[WHAT IS EXPECTED]
Word for word, repeat each of the records below.

[STORED DATA]
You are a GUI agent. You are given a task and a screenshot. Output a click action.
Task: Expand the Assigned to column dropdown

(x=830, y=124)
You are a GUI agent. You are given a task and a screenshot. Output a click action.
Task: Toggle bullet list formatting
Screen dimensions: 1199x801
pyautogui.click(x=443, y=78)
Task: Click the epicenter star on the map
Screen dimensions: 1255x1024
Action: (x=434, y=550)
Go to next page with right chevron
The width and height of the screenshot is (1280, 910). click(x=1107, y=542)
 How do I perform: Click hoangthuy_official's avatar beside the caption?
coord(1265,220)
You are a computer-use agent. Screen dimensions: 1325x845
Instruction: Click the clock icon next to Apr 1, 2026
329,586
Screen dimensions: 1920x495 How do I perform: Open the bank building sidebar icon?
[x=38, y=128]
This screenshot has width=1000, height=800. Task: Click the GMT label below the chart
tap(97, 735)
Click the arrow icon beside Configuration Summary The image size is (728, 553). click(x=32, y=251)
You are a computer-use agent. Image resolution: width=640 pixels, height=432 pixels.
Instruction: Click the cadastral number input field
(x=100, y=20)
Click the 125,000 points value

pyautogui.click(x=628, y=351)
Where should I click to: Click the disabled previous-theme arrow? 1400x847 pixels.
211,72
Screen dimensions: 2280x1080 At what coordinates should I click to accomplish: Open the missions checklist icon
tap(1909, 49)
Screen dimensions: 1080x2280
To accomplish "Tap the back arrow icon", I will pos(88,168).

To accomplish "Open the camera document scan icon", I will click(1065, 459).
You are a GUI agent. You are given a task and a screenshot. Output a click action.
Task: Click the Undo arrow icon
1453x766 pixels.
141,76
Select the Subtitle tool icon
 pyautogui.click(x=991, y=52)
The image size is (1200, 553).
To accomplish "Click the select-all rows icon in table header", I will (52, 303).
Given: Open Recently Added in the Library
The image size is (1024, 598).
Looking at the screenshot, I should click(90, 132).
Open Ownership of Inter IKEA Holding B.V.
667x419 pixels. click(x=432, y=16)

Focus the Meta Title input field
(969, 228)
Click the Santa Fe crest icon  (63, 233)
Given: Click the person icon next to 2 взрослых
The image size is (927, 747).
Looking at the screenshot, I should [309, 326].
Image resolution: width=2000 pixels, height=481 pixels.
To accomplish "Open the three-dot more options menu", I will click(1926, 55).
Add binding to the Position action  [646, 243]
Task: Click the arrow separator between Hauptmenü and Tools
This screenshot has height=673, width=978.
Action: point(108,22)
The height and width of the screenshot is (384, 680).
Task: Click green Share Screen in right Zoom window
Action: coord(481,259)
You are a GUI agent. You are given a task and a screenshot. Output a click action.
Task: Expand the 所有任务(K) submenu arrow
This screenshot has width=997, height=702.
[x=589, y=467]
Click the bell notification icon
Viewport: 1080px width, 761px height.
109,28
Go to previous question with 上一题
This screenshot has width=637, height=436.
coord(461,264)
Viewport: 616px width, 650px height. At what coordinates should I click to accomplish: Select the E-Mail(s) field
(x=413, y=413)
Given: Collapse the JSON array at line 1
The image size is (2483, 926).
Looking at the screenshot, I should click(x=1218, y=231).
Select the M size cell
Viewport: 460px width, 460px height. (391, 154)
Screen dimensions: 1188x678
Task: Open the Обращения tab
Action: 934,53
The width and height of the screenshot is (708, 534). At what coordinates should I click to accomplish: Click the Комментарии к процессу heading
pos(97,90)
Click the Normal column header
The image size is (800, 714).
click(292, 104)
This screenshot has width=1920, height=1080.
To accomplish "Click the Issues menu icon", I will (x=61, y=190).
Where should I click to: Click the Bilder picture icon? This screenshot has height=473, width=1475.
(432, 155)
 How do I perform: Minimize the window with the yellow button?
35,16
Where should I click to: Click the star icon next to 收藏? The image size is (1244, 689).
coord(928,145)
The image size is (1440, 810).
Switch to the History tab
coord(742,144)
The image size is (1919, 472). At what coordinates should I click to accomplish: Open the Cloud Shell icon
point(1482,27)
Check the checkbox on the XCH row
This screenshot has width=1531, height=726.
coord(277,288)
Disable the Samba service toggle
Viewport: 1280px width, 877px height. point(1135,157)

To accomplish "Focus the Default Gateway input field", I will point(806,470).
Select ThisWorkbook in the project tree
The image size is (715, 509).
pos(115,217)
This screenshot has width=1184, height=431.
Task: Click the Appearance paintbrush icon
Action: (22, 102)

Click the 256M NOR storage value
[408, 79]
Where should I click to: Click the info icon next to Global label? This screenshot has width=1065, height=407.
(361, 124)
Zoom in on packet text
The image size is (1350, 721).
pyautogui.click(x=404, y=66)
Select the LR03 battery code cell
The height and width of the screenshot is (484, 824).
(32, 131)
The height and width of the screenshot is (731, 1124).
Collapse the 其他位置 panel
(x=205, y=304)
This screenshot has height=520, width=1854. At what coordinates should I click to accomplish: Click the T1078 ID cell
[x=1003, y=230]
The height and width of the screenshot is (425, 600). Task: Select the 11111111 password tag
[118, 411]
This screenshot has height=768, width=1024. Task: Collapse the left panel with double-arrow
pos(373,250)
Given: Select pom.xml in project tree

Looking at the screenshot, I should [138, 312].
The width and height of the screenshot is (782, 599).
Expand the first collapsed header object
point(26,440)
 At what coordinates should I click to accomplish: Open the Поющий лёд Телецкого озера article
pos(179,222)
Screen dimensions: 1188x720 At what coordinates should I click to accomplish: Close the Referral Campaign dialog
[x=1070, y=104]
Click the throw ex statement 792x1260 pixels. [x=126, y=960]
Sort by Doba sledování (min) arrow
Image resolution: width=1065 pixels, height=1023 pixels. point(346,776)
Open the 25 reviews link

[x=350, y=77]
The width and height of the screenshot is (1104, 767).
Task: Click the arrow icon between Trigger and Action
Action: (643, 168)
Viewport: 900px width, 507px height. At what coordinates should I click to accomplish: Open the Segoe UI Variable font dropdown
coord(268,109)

[RESULT OF THIS TASK]
You are a GUI agent. You are given a task and a screenshot. Output a click action.
Task: Expand the Assigned to column dropdown

(x=830, y=124)
You are a GUI agent. You are given a task and a screenshot. Output a click action.
Task: Toggle bullet list formatting
Screen dimensions: 1199x801
pyautogui.click(x=443, y=78)
Task: Click the epicenter star on the map
Screen dimensions: 1255x1024
Action: (x=434, y=550)
Go to next page with right chevron
The width and height of the screenshot is (1280, 910). click(x=1107, y=542)
 How do I perform: Click hoangthuy_official's avatar beside the caption?
coord(1265,220)
You are a computer-use agent. Screen dimensions: 1325x845
Instruction: Click the clock icon next to Apr 1, 2026
329,586
Screen dimensions: 1920x495 How do I perform: Open the bank building sidebar icon?
[x=38, y=128]
This screenshot has width=1000, height=800. Task: Click the GMT label below the chart
tap(97, 735)
Click the arrow icon beside Configuration Summary The image size is (728, 553). click(x=32, y=251)
You are a computer-use agent. Image resolution: width=640 pixels, height=432 pixels.
Instruction: Click the cadastral number input field
(x=100, y=20)
Click the 125,000 points value

pyautogui.click(x=628, y=351)
Where should I click to: Click the disabled previous-theme arrow? 1400x847 pixels.
211,72
Screen dimensions: 2280x1080 At what coordinates should I click to accomplish: Open the missions checklist icon
tap(1909, 49)
Screen dimensions: 1080x2280
To accomplish "Tap the back arrow icon", I will pos(88,168).

To accomplish "Open the camera document scan icon", I will click(1065, 459).
You are a GUI agent. You are given a task and a screenshot. Output a click action.
Task: Click the Undo arrow icon
1453x766 pixels.
141,76
Select the Subtitle tool icon
 pyautogui.click(x=991, y=52)
The image size is (1200, 553).
To accomplish "Click the select-all rows icon in table header", I will (52, 303).
Given: Open Recently Added in the Library
The image size is (1024, 598).
Looking at the screenshot, I should click(90, 132).
Open Ownership of Inter IKEA Holding B.V.
667x419 pixels. click(x=432, y=16)

Focus the Meta Title input field
(969, 228)
Click the Santa Fe crest icon  (63, 233)
Given: Click the person icon next to 2 взрослых
The image size is (927, 747).
Looking at the screenshot, I should [309, 326].
Image resolution: width=2000 pixels, height=481 pixels.
To accomplish "Open the three-dot more options menu", I will click(1926, 55).
Add binding to the Position action  [646, 243]
Task: Click the arrow separator between Hauptmenü and Tools
This screenshot has height=673, width=978.
Action: point(108,22)
The height and width of the screenshot is (384, 680).
Task: Click green Share Screen in right Zoom window
Action: coord(481,259)
You are a GUI agent. You are given a task and a screenshot. Output a click action.
Task: Expand the 所有任务(K) submenu arrow
This screenshot has width=997, height=702.
[x=589, y=467]
Click the bell notification icon
Viewport: 1080px width, 761px height.
109,28
Go to previous question with 上一题
This screenshot has width=637, height=436.
coord(461,264)
Viewport: 616px width, 650px height. At what coordinates should I click to accomplish: Select the E-Mail(s) field
(x=413, y=413)
Given: Collapse the JSON array at line 1
The image size is (2483, 926).
Looking at the screenshot, I should click(x=1218, y=231).
Select the M size cell
Viewport: 460px width, 460px height. (391, 154)
Screen dimensions: 1188x678
Task: Open the Обращения tab
Action: 934,53
The width and height of the screenshot is (708, 534). At what coordinates should I click to accomplish: Click the Комментарии к процессу heading
pos(97,90)
Click the Normal column header
The image size is (800, 714).
click(292, 104)
This screenshot has width=1920, height=1080.
To accomplish "Click the Issues menu icon", I will (x=61, y=190).
Where should I click to: Click the Bilder picture icon? This screenshot has height=473, width=1475.
(432, 155)
 How do I perform: Minimize the window with the yellow button?
35,16
Where should I click to: Click the star icon next to 收藏? The image size is (1244, 689).
coord(928,145)
The image size is (1440, 810).
Switch to the History tab
coord(742,144)
The image size is (1919, 472). At what coordinates should I click to accomplish: Open the Cloud Shell icon
point(1482,27)
Check the checkbox on the XCH row
This screenshot has width=1531, height=726.
coord(277,288)
Disable the Samba service toggle
Viewport: 1280px width, 877px height. point(1135,157)

To accomplish "Focus the Default Gateway input field", I will point(806,470).
Select ThisWorkbook in the project tree
The image size is (715, 509).
pos(115,217)
This screenshot has width=1184, height=431.
Task: Click the Appearance paintbrush icon
Action: (22, 102)

Click the 256M NOR storage value
[408, 79]
Where should I click to: Click the info icon next to Global label? This screenshot has width=1065, height=407.
(361, 124)
Zoom in on packet text
The image size is (1350, 721).
pyautogui.click(x=404, y=66)
Select the LR03 battery code cell
The height and width of the screenshot is (484, 824).
(32, 131)
The height and width of the screenshot is (731, 1124).
Collapse the 其他位置 panel
(x=205, y=304)
This screenshot has height=520, width=1854. At what coordinates should I click to accomplish: Click the T1078 ID cell
[x=1003, y=230]
The height and width of the screenshot is (425, 600). Task: Select the 11111111 password tag
[118, 411]
This screenshot has height=768, width=1024. Task: Collapse the left panel with double-arrow
pos(373,250)
Given: Select pom.xml in project tree

Looking at the screenshot, I should [138, 312].
The width and height of the screenshot is (782, 599).
Expand the first collapsed header object
point(26,440)
 At what coordinates should I click to accomplish: Open the Поющий лёд Телецкого озера article
pos(179,222)
Screen dimensions: 1188x720 At what coordinates should I click to accomplish: Close the Referral Campaign dialog
[x=1070, y=104]
Click the throw ex statement 792x1260 pixels. [x=126, y=960]
Sort by Doba sledování (min) arrow
Image resolution: width=1065 pixels, height=1023 pixels. point(346,776)
Open the 25 reviews link

[x=350, y=77]
The width and height of the screenshot is (1104, 767).
Task: Click the arrow icon between Trigger and Action
Action: (643, 168)
Viewport: 900px width, 507px height. At what coordinates should I click to accomplish: Open the Segoe UI Variable font dropdown
coord(268,109)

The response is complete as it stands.